La guerre en Ukraine dépasse le simple affrontement territorial. Elle révèle bien des choses sur les puissances : leur industrie, leur démographie, leur cohésion politique et leur rapport au temps. Cet article est le premier volet d’un dossier sur la guerre en Ukraine, pour penser l’histoire au prisme de l’art opératif, de l’industrie et des sociétés.

Ce dossier propose une lecture matérialiste et historique du conflit, loin des brouillards médiatiques, pour comprendre les dynamiques réelles qui décident de la victoire ou de la défaite.

Prochaines publications de ce dossier

— Le 8 novembre 2025 : L’art industriel de la guerre : masse, énergie et technologie au service de l’attrition

— Le 15 novembre 2025 : La victoire appartient à la société qui endure

L’art opératif, clef de voûte de la stratégie russe

L’une des erreurs fondamentales de l’analyse occidentale du conflit ukrainien réside dans la méconnaissance – voire l’ignorance – de la tradition stratégique russe et soviétique. Celle-ci repose sur un concept que peu de commentateurs maîtrisent : l’art opératif. Élaboré dans l’entre-deux-guerres par des penseurs militaires soviétiques comme Alexandre Svetchine et Mikhaïl Toukhatchevski, ce concept constitue le chaînon manquant entre stratégie et tactique.

L’art opératif n’est pas un niveau de commandement, comme l’ont cru les stratèges américains dans les années 1980, mais une discipline intellectuelle : il vise à concevoir des campagnes militaires comme des suites cohérentes d’opérations, chacune articulée pour désorganiser l’adversaire, user ses forces, l’épuiser matériellement et moralement, et finalement le convaincre qu’il a perdu. C’est l’art d’atteindre un but politique par une orchestration d’actions militaires sur le temps long [1].
....................
◆ **Objectif**
Dans le texte sur la guerre en Ukraine, relevez tout ce que cette guerre révèle sur les puissances.

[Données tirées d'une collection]
....................
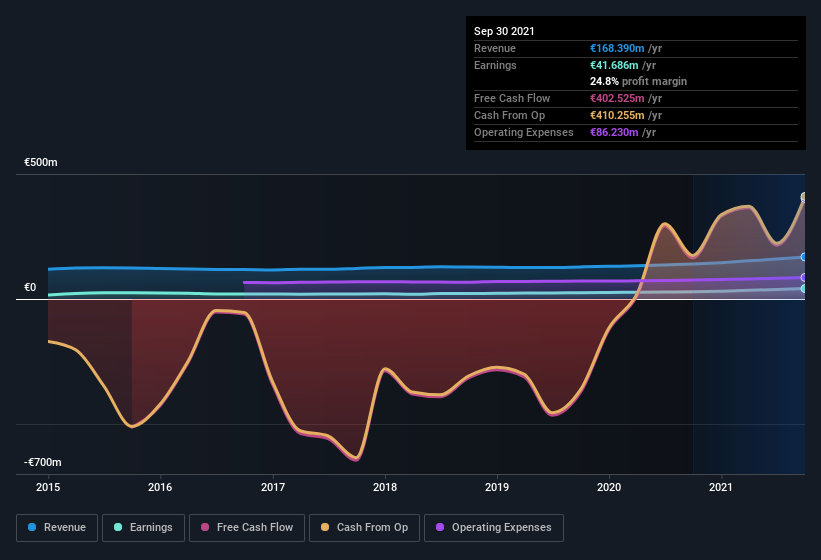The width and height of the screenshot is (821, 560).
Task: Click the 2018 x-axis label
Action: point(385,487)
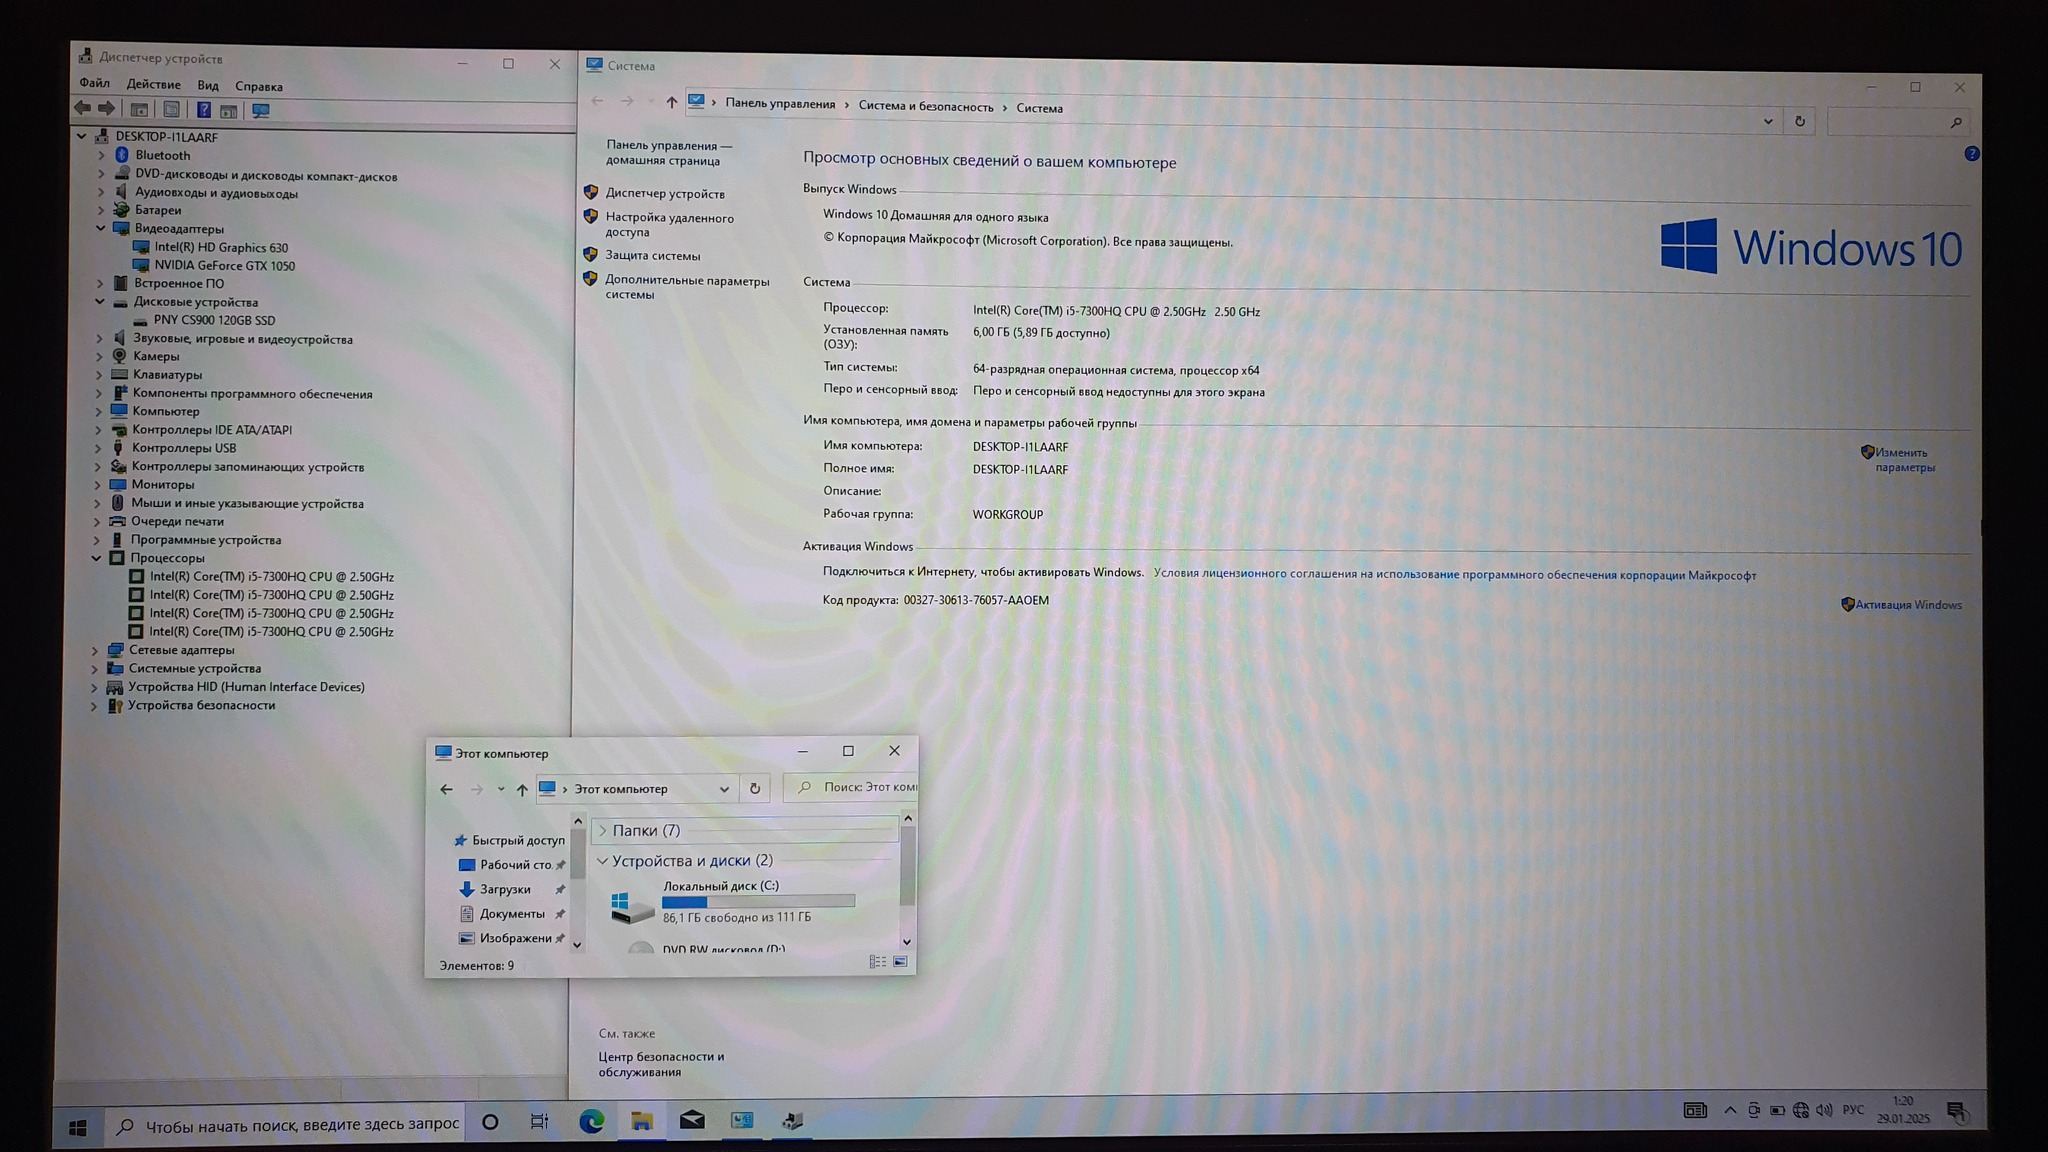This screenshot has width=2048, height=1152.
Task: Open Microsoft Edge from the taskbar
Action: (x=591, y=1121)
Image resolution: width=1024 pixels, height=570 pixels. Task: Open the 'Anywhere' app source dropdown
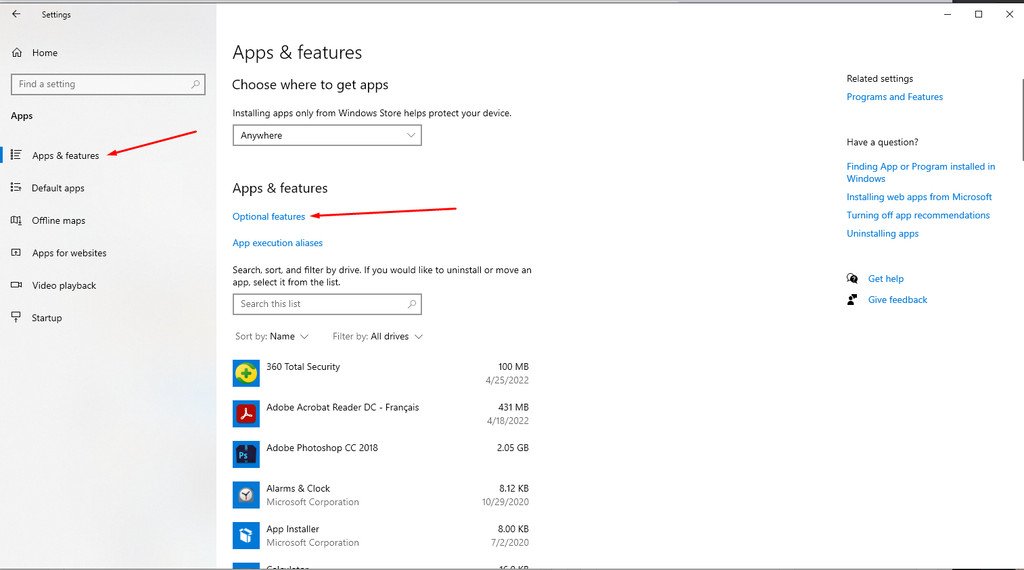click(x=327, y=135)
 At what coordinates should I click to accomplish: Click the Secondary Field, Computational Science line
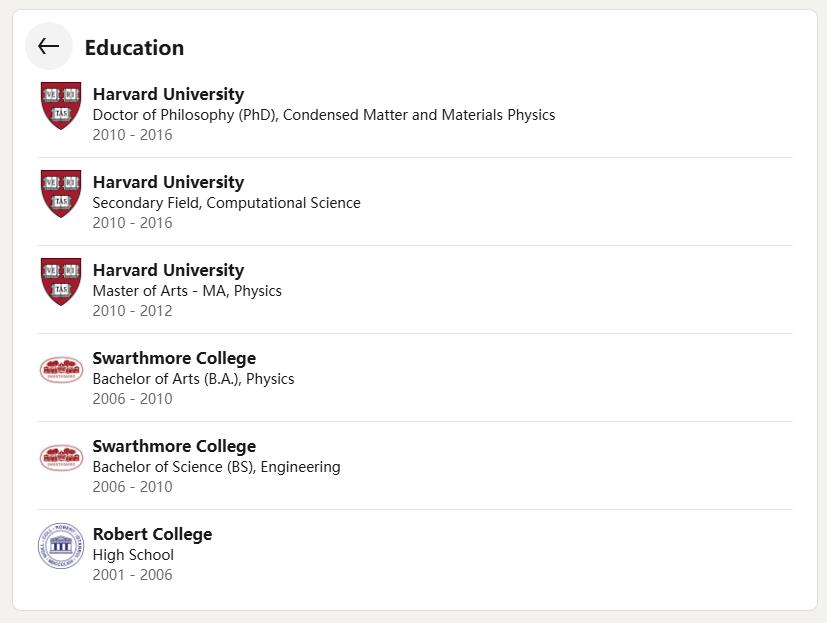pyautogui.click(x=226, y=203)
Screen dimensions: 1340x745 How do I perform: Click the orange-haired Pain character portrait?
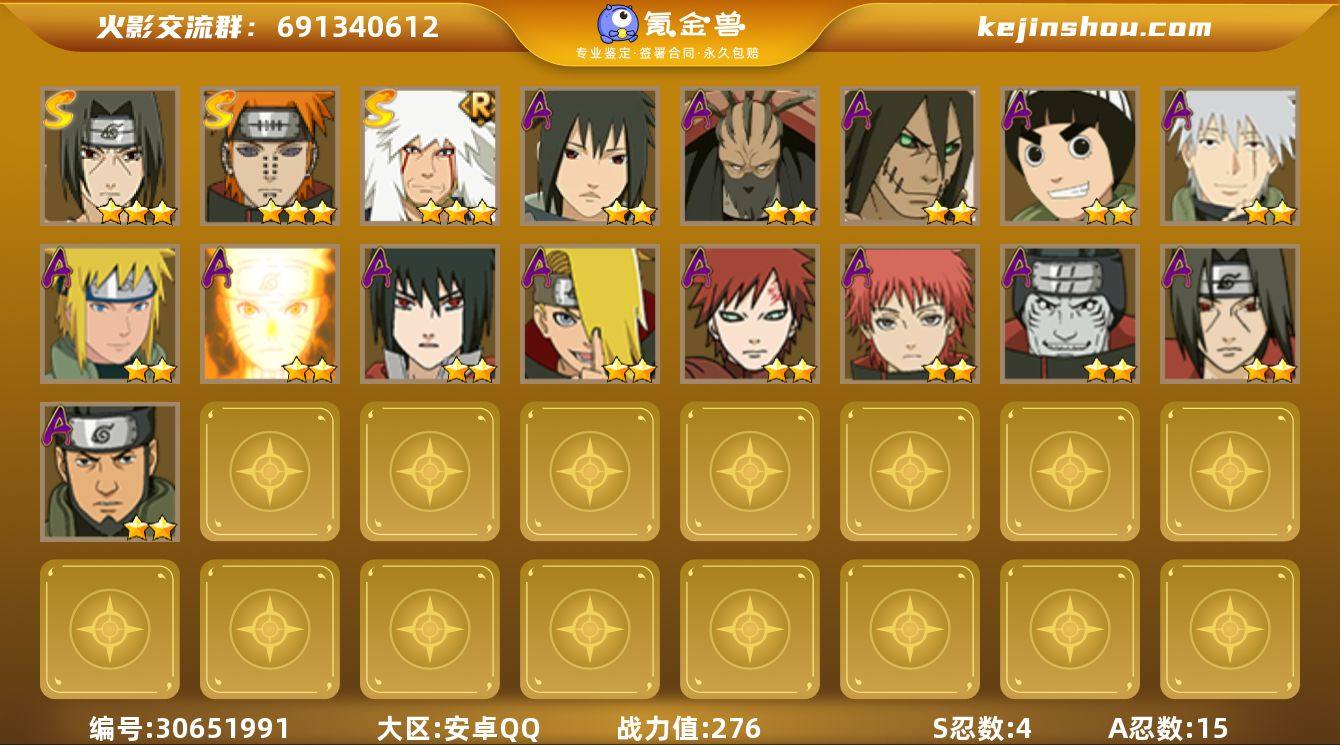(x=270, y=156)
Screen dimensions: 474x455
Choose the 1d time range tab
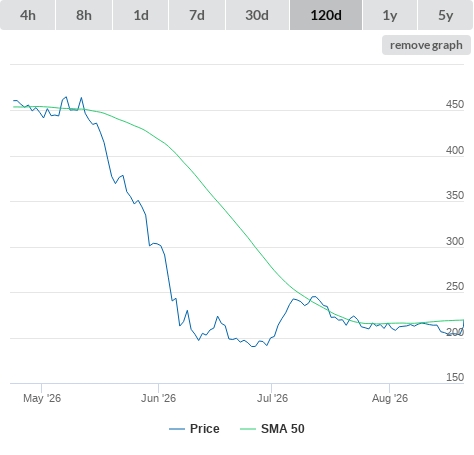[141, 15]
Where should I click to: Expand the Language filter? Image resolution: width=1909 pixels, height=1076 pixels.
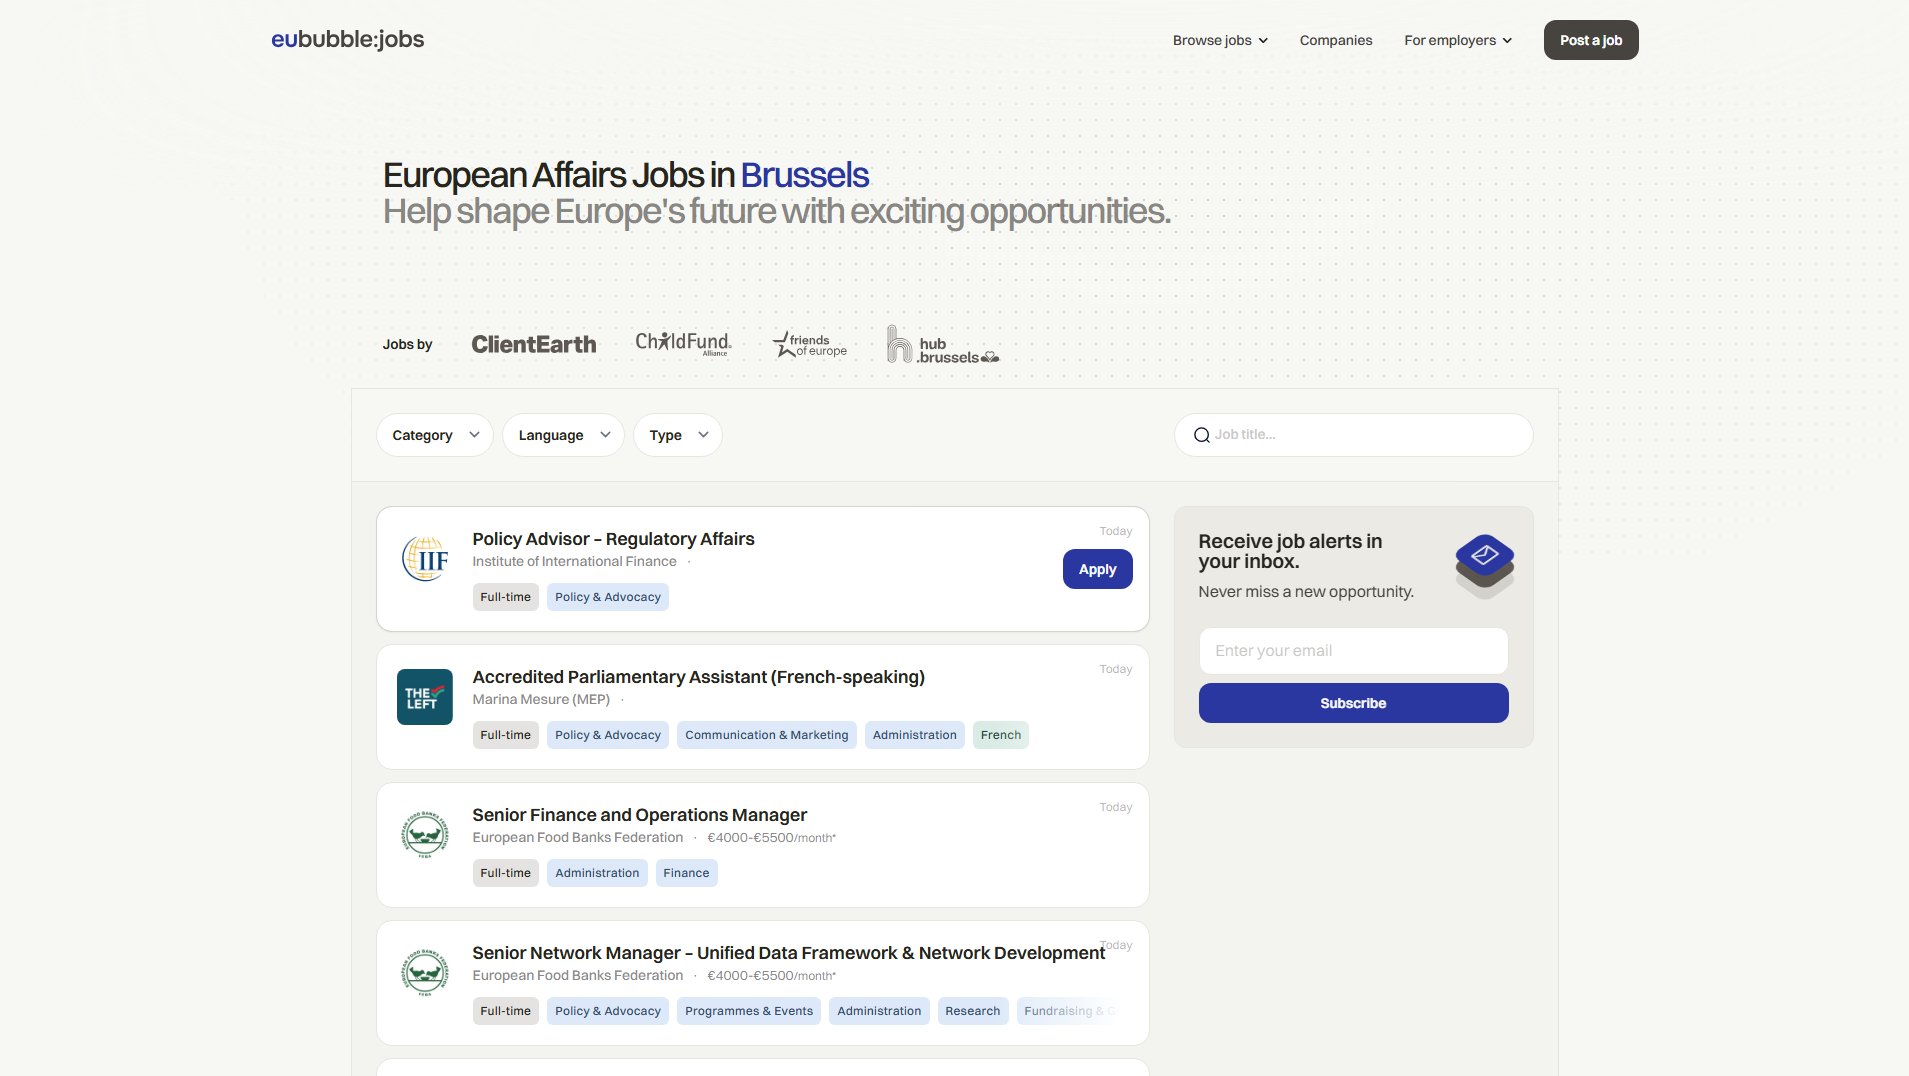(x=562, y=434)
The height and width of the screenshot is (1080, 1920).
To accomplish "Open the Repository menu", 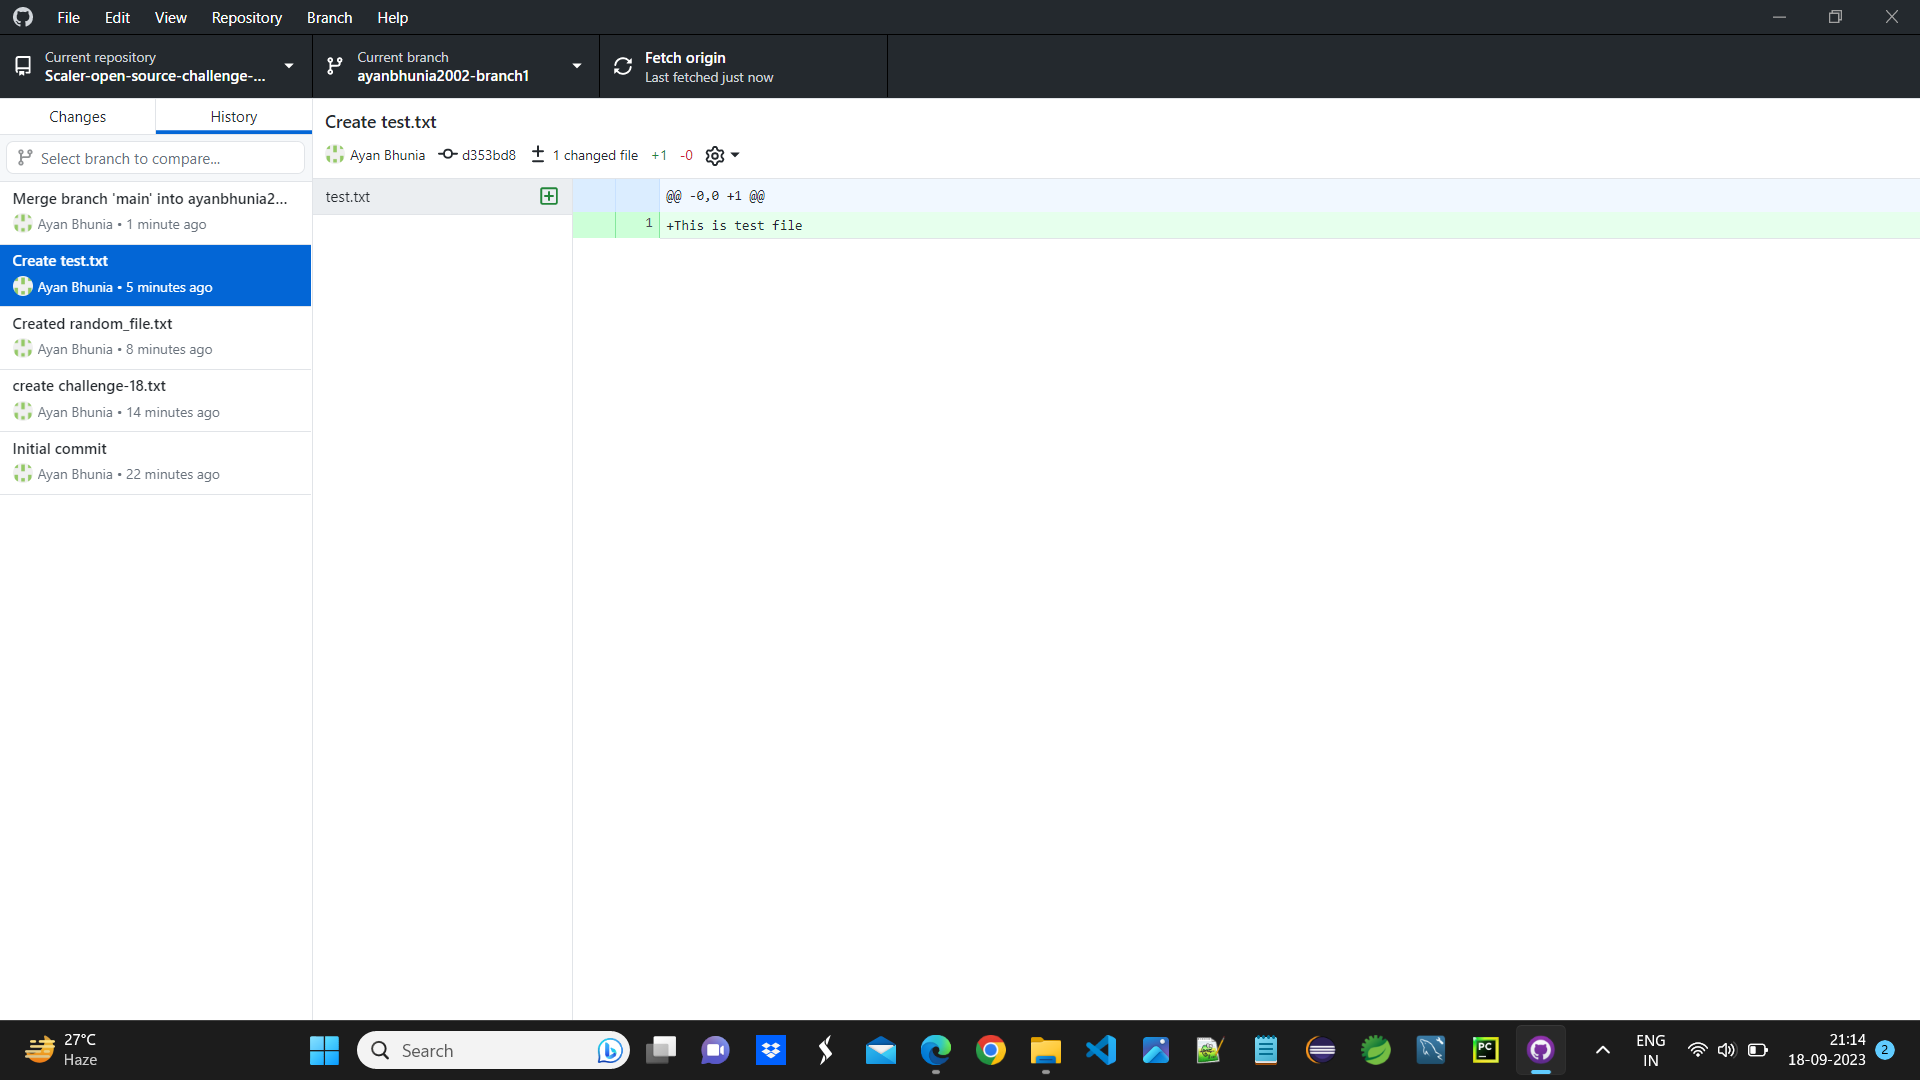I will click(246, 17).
....................
◆ **Corrigé détaillé**
Leur industrie, leur démographie, leur cohésion politique et leur rapport au temps.